Will the recent positive trend continue leading up to its next earnings release, or is Home Depot due for a pullback? Well, first let's take a quick look at the most recent earnings report in order to get a better handle on the recent catalysts for The Home Depot, Inc. before we dive into how investors and analysts have reacted as of late.

Home Depot's Q1 Earnings Beat Estimates, Comparable Sales Up 0.6%

Home Depot delivered first-quarter fiscal 2026 results that topped the Zacks Consensus Estimate on both the top and bottom lines. Adjusted earnings were $3.43 per share, down 3.7% from the year-ago quarter but came above the consensus mark of $3.40.

Net sales rose 4.8% year over year to $41.77 billion and beat the consensus estimate of $41.49 billion. Customer transactions totaled 391.1 million, down 0.9% year over year, while average ticket increased 2.3% to $92.76. The underlying business demand has been relatively similar to the trends seen throughout fiscal 2025, amid consumer uncertainty and housing affordability pressure.

Comparable sales (comps) increased 0.6% in the quarter, with U.S. comps up 0.4%. Foreign exchange rates provided an additional lift, contributing roughly 55 basis points (bps) to comps.

Home Depot’s Costs & Margin Details

Gross profit increased 2.4% to $13.78 billion, supported by the higher sales. However, the cost of sales rose faster than revenues, putting gross margin under pressure compared with the prior-year period. The gross margin was 33%, down 80 bps year over year. Our model predicted a 90-bps year-over-year decline in the gross margin to 32.9% for the fiscal first quarter.

Selling, general and administrative (SG&A) expenses of $7.77 billion increased 5.7% from $7.96 billion in the year-ago quarter. As a percentage of sales, SG&A was 19.1%, up roughly 20 bps year over year.

Adjusted operating income was $5.15 billion, down 2.3% year over year, while the operating margin of 12.3% contracted 90 bps year over year.

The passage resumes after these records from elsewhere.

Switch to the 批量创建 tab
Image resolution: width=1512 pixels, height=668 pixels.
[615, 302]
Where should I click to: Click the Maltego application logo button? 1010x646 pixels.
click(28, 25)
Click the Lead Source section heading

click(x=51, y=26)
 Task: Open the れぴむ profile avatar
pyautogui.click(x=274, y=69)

HD’s Other Financial Updates

Home Depot ended first-quarter fiscal 2026 with cash and cash equivalents of $1.60 billion, long-term debt (excluding current installments) of $44.8 billion and stockholders’ equity of $13.9 billion. In first-quarter fiscal 2026, the company generated $6.03 billion of net cash from operating activities.

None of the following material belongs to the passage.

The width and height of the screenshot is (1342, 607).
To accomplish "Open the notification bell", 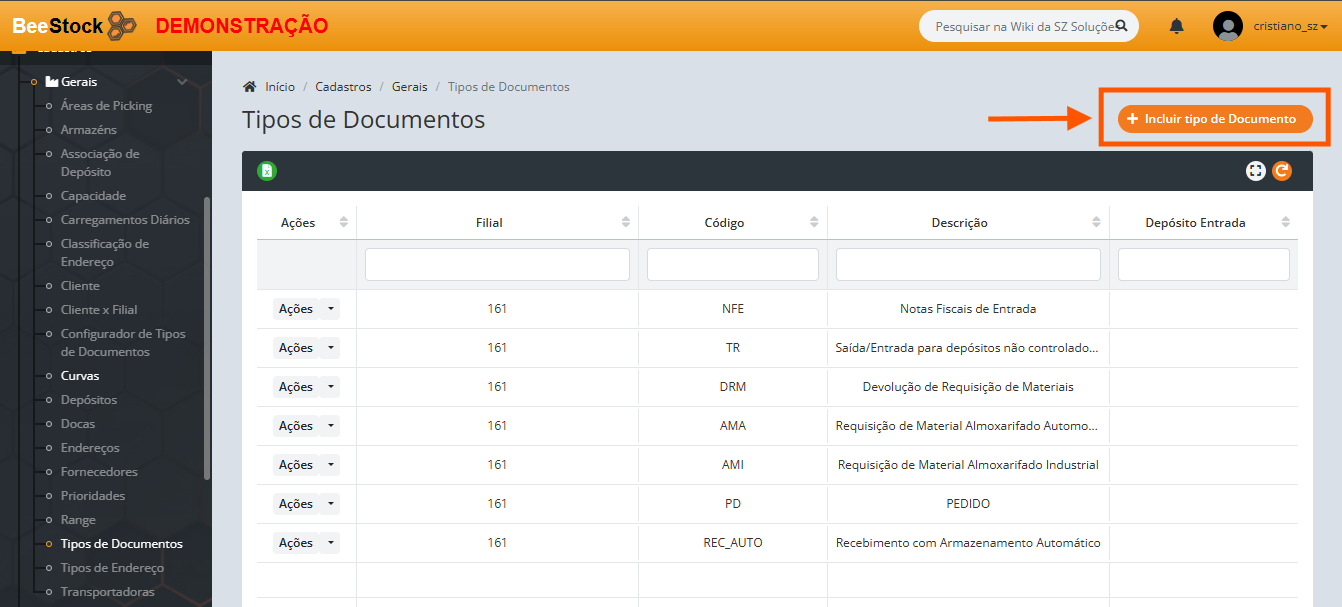I will tap(1177, 26).
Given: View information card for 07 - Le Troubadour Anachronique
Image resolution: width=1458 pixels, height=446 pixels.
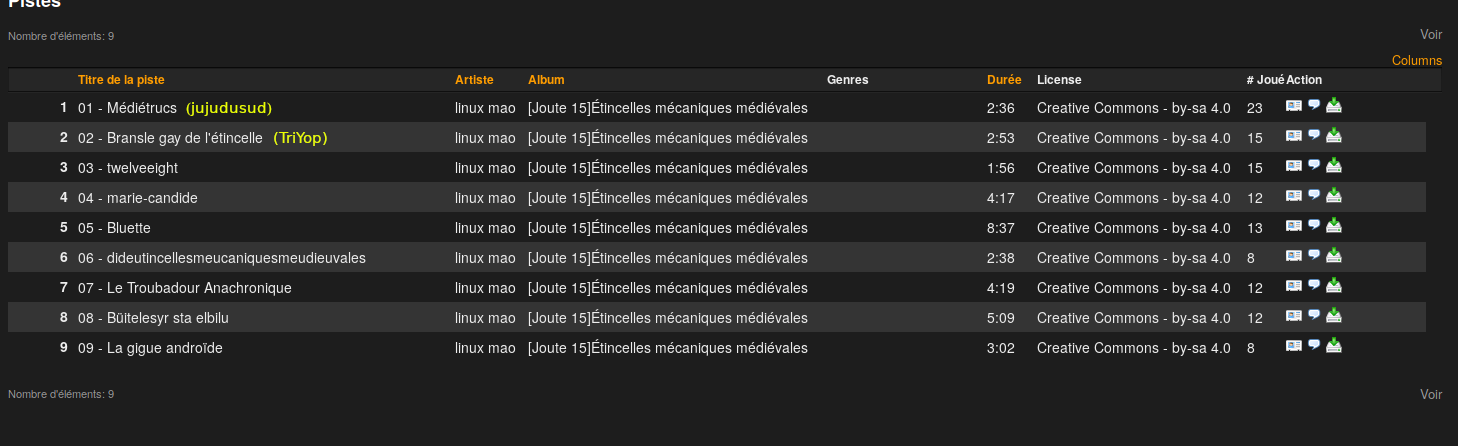Looking at the screenshot, I should pos(1294,286).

Merchandise inventories were $27.28 billion and net receivables were $6.62 billion at quarter-end. The company reinvested $844 million in capital expenditures during the quarter and spent $286 million, net, on businesses acquired. Home Depot returned cash to shareholders through dividends, paying $2.32 billion in the period.

Home Depot Reaffirms Fiscal 2026 Outlook

Management reaffirmed its fiscal 2026 framework, calling for total sales growth of approximately 2.5-4.5% and comparable sales growth of roughly flat to 2%. The company also expects to open about 15 stores this year.

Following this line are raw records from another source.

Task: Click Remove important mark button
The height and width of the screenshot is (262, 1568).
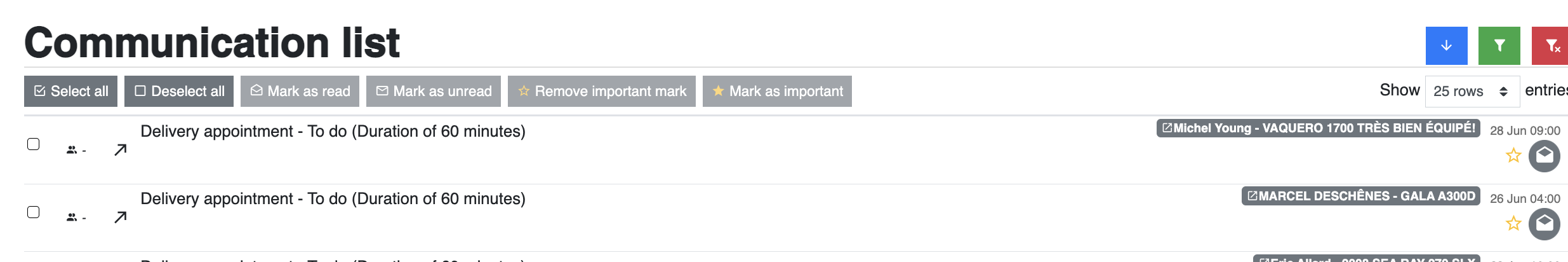Action: click(601, 92)
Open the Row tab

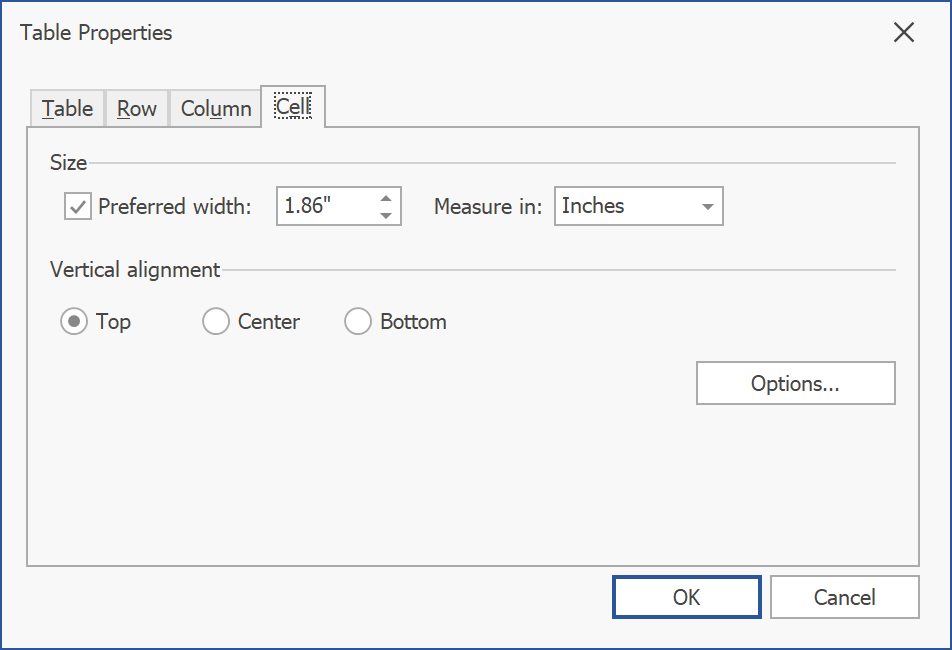137,109
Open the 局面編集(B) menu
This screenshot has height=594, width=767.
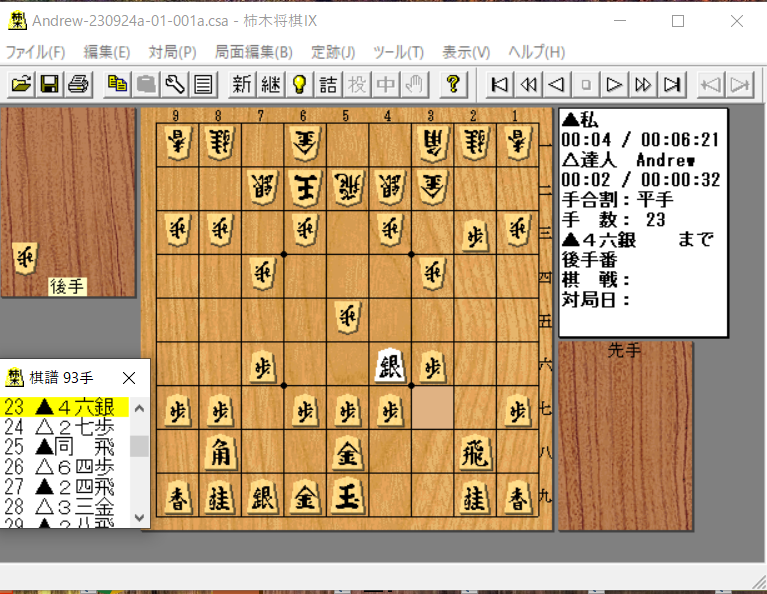(x=253, y=52)
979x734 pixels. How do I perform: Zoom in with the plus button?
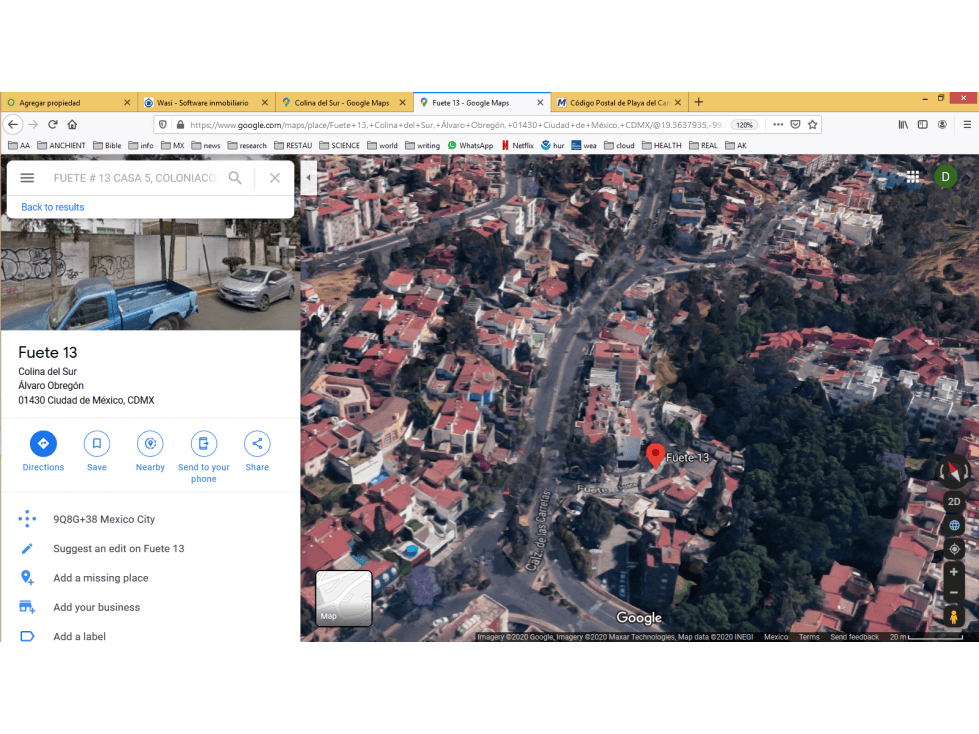[953, 572]
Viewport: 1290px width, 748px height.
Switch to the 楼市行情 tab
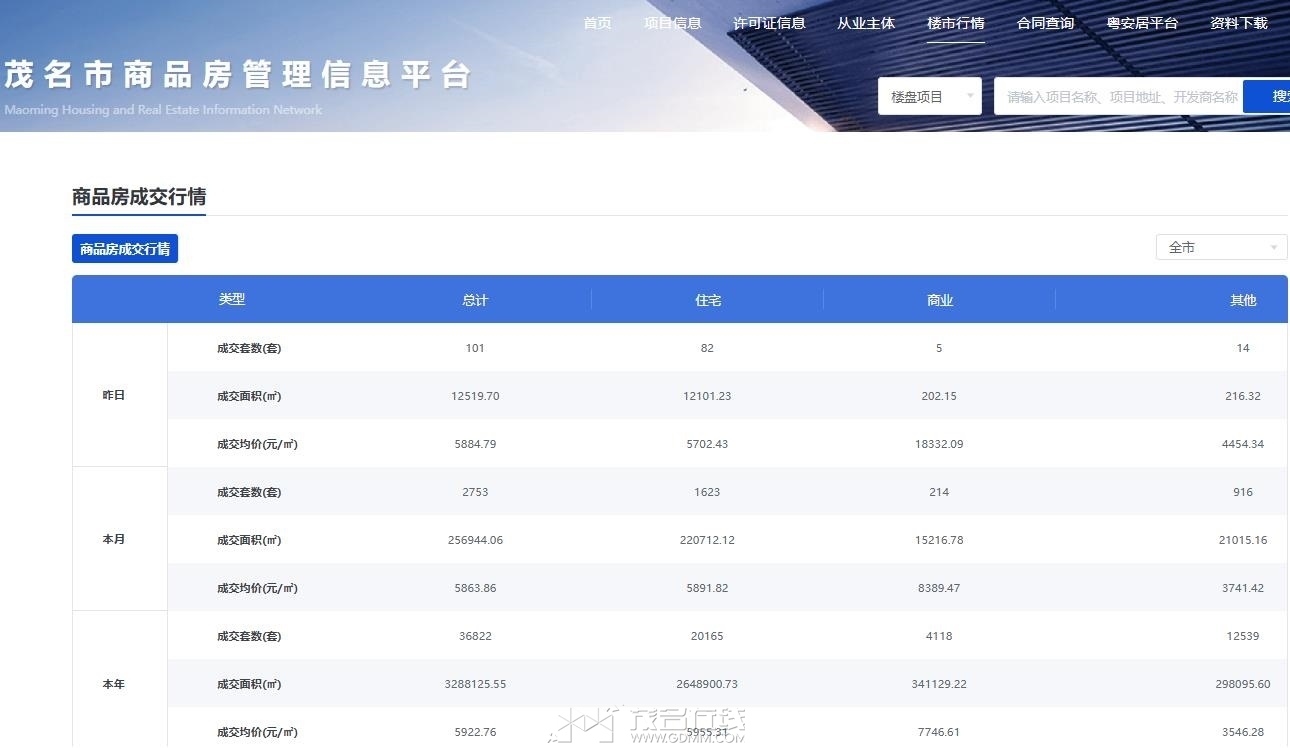point(955,23)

For fiscal 2026, Home Depot continues to project gross margin around 33.1% and operating margin of approximately 12.4-12.6%, with adjusted operating margin expected in the 12.8-13.0% range. It expects capital expenditures of roughly 2.5% of total sales. The company anticipates an effective tax rate of about 24.3%, net interest expense of roughly $2.3 billion, and earnings per share growth of approximately flat to 4.0% from $14.23 in fiscal 2025.

How Have Estimates Been Moving Since Then?

It turns out, estimates revision have trended downward during the past month.

VGM Scores

Currently, Home Depot has a nice Growth Score of B, though it is lagging a lot on the Momentum Score front with a D. Following the exact same course, the stock has a grade of D on the value side, putting it in the bottom 40% for this investment strategy.

Overall, the stock has an aggregate VGM Score of D. If you aren't focused on one strategy, this score is the one you should be interested in.

Outlook

Estimates have been broadly trending downward for the stock, and the magnitude of these revisions indicates a downward shift. Notably, Home Depot has a Zacks Rank #3 (Hold). We expect an in-line return from the stock in the next few months.